◆ **Brief**
Note each line in the data holding the string "agent" and report it.

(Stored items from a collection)
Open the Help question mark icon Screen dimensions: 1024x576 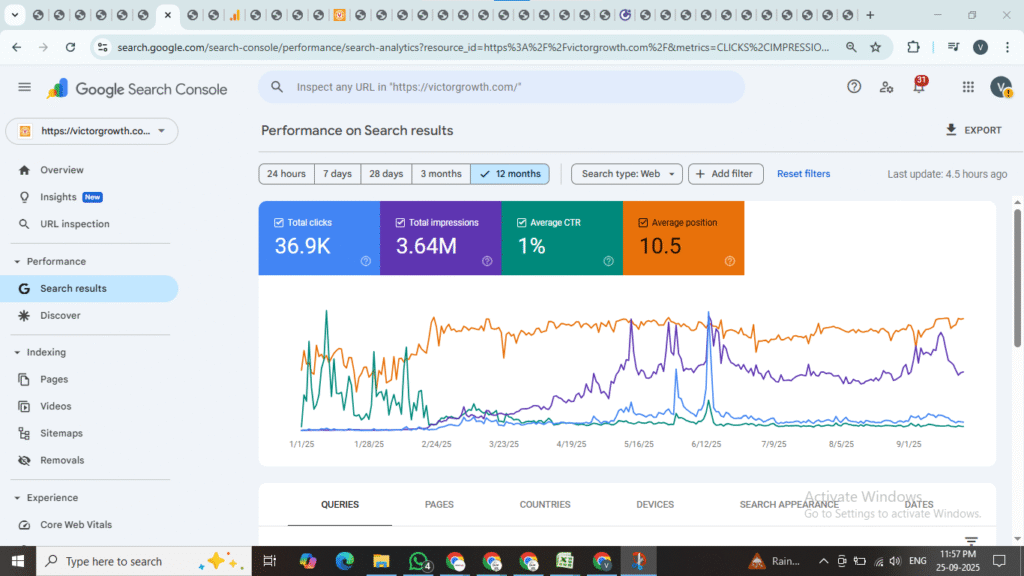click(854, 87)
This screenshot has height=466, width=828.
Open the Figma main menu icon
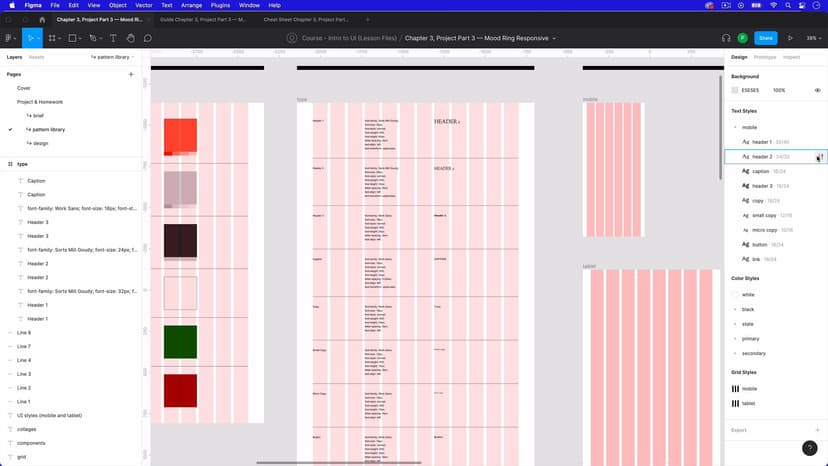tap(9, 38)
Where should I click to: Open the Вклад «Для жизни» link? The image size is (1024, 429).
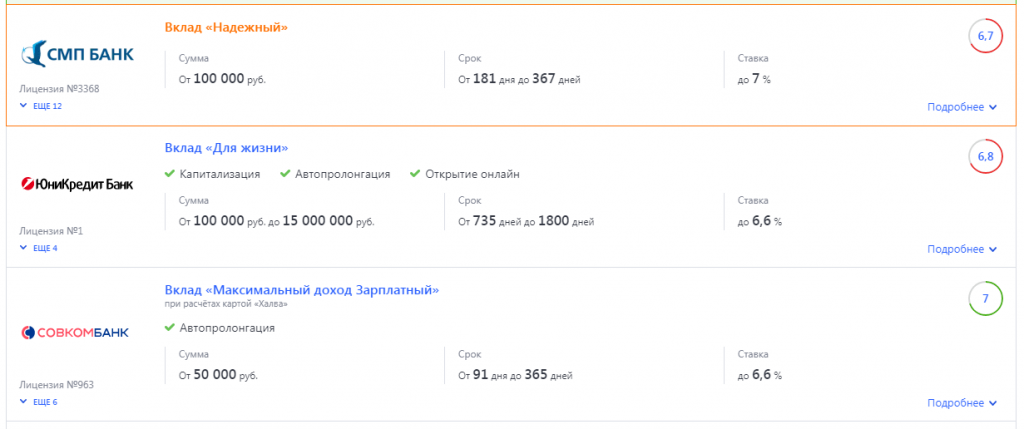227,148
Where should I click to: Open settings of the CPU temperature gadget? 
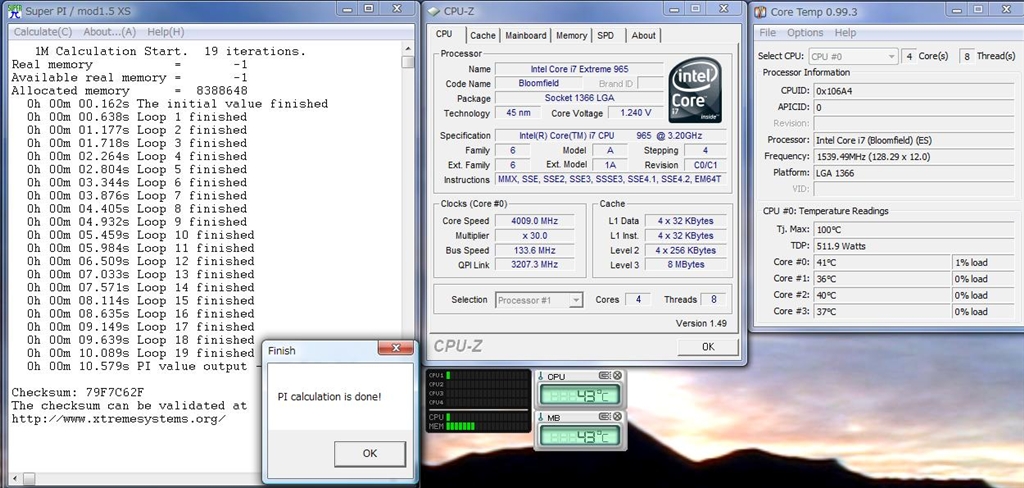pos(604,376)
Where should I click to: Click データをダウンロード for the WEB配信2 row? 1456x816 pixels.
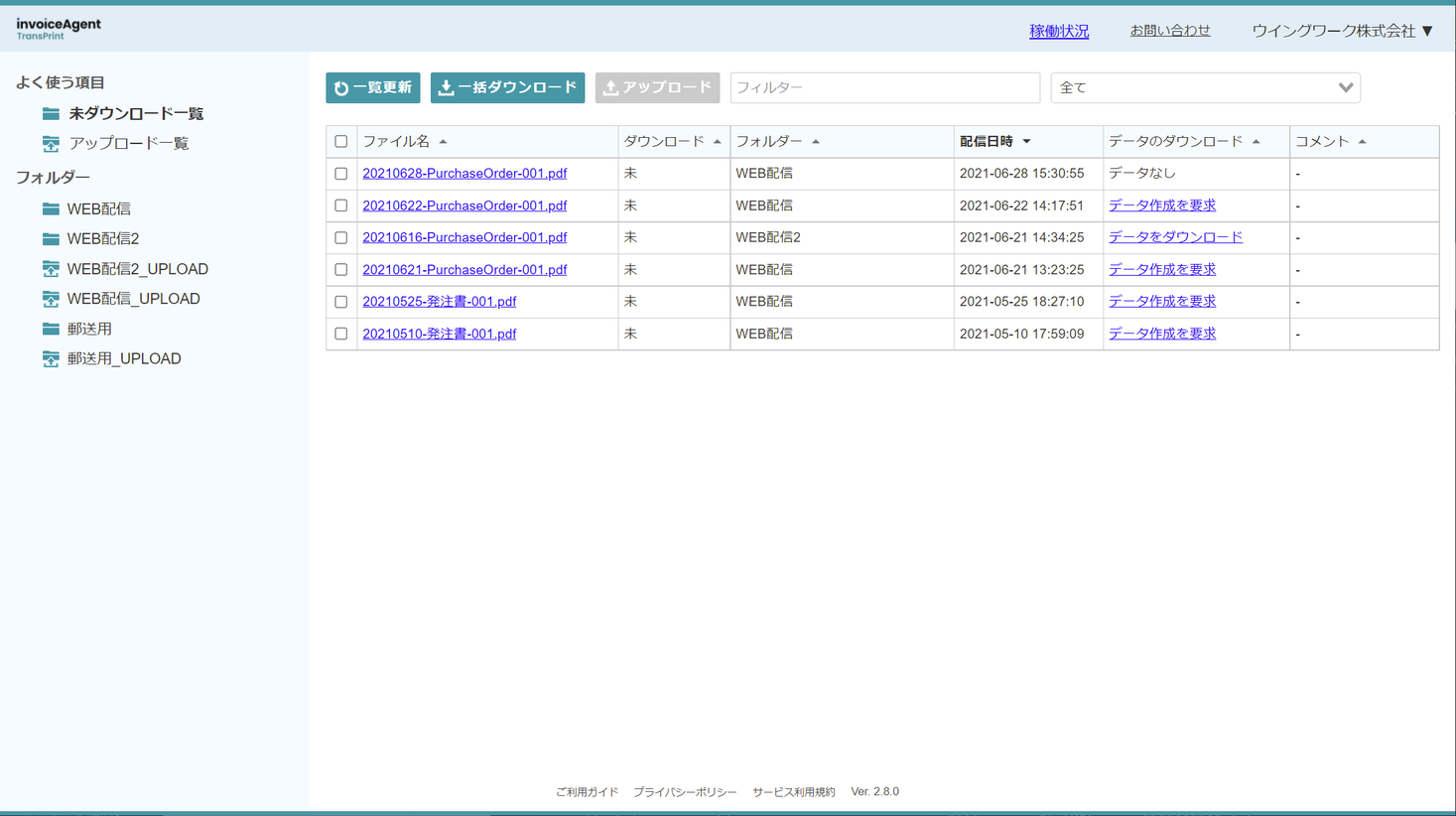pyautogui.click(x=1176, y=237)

--

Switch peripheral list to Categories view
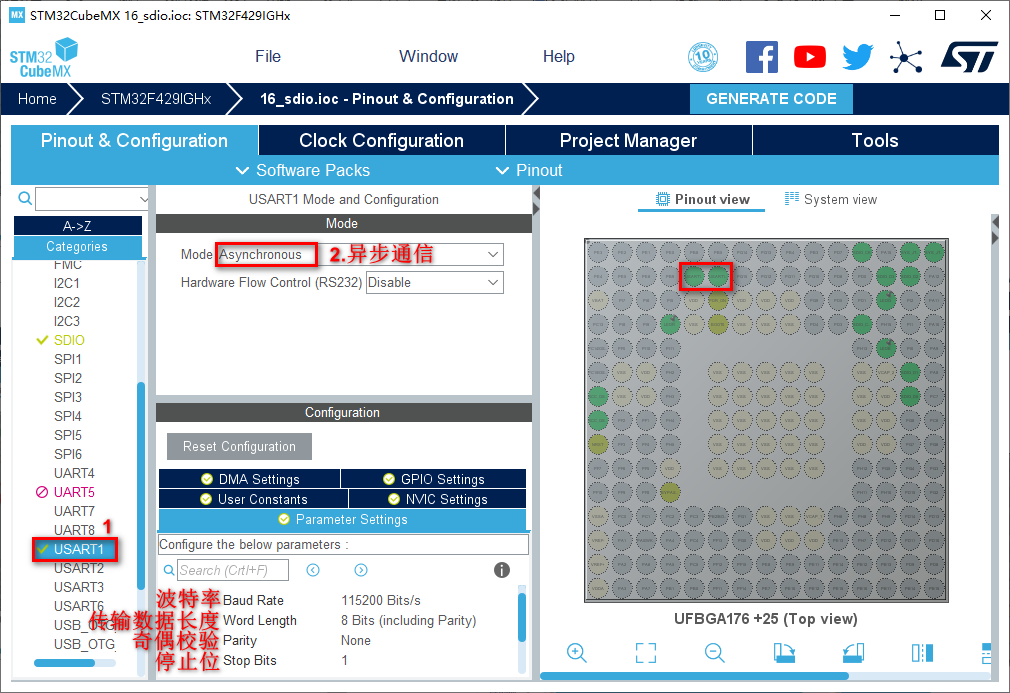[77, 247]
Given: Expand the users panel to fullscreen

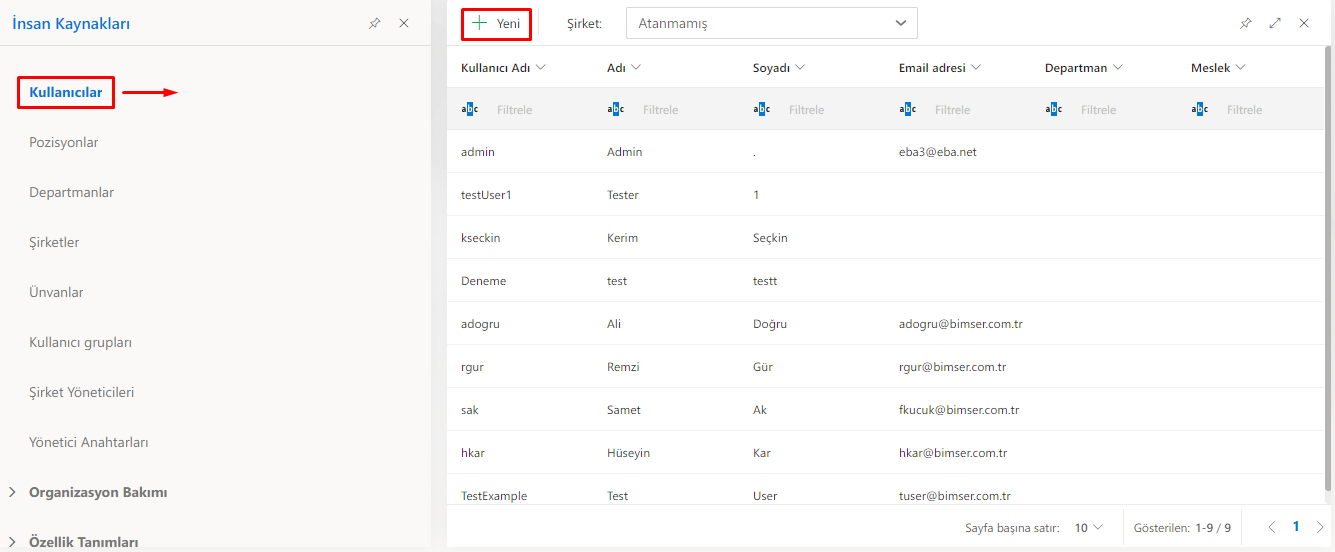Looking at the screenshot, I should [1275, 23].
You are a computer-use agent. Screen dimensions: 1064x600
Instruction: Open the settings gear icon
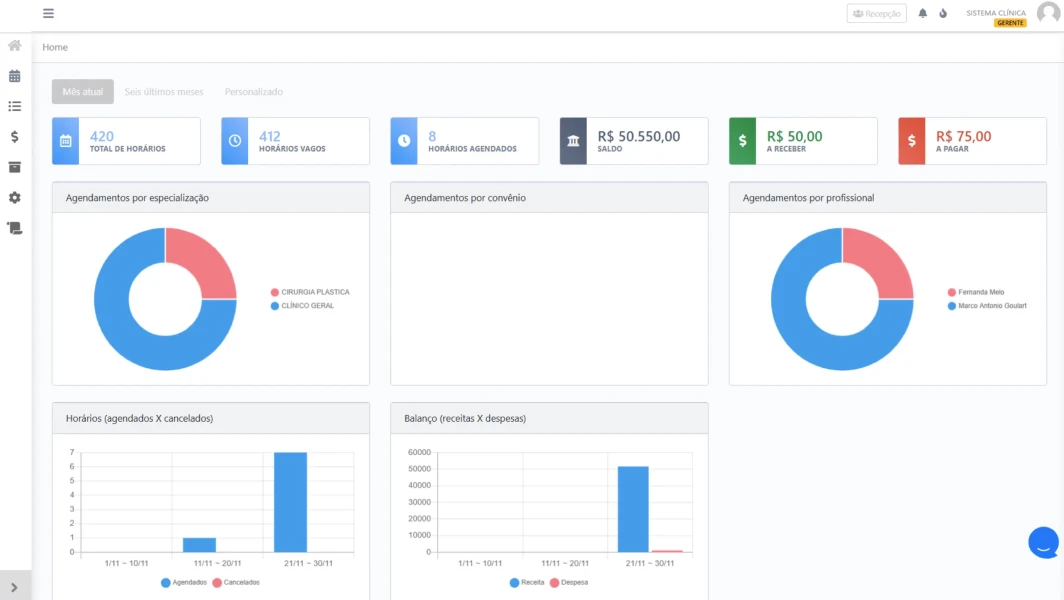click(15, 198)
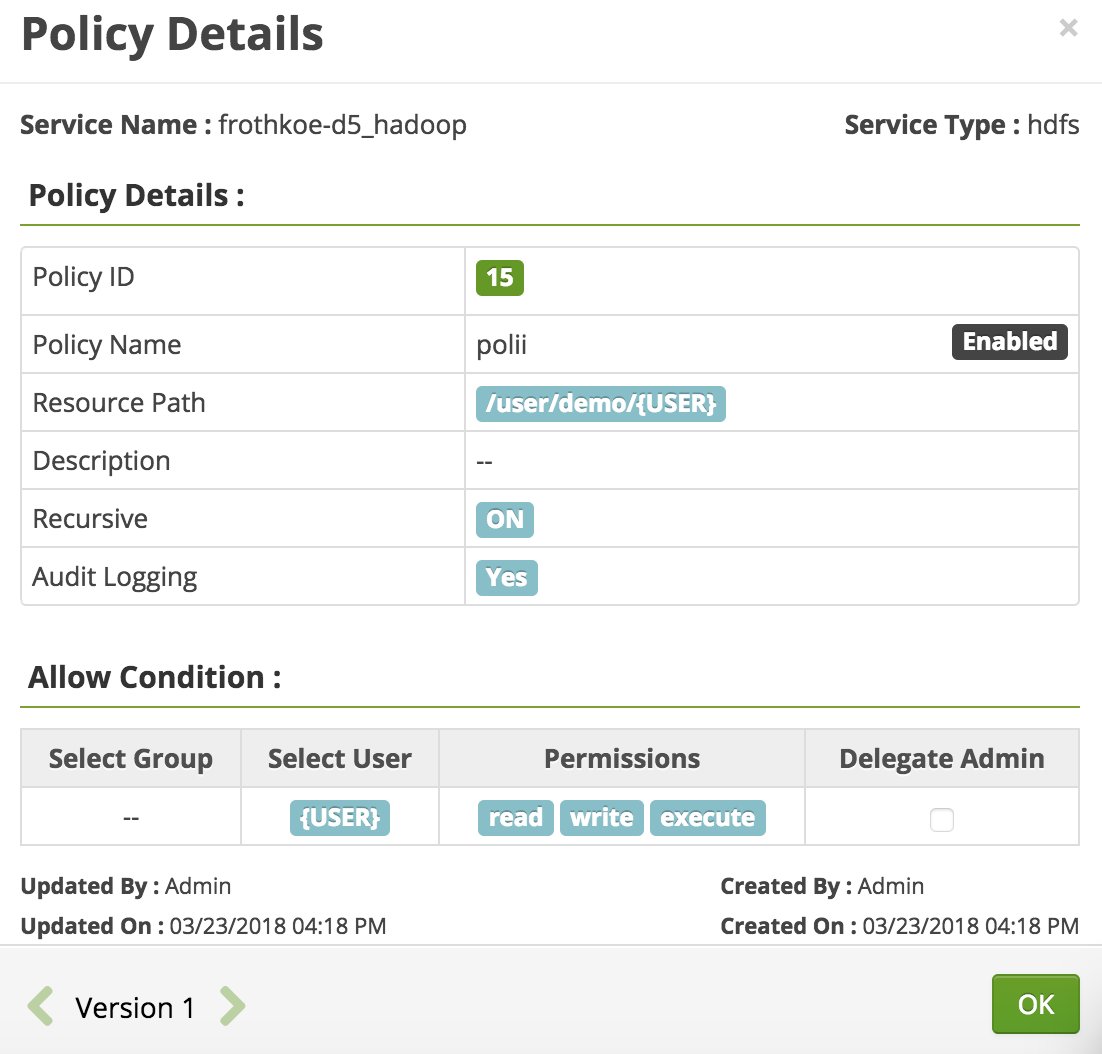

==

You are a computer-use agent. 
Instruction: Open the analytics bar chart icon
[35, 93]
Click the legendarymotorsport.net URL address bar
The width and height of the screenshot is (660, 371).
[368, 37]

◆ **Result for this exercise**
You are a computer-use agent. Screen dimensions: 1064x600
You are a computer-use agent. 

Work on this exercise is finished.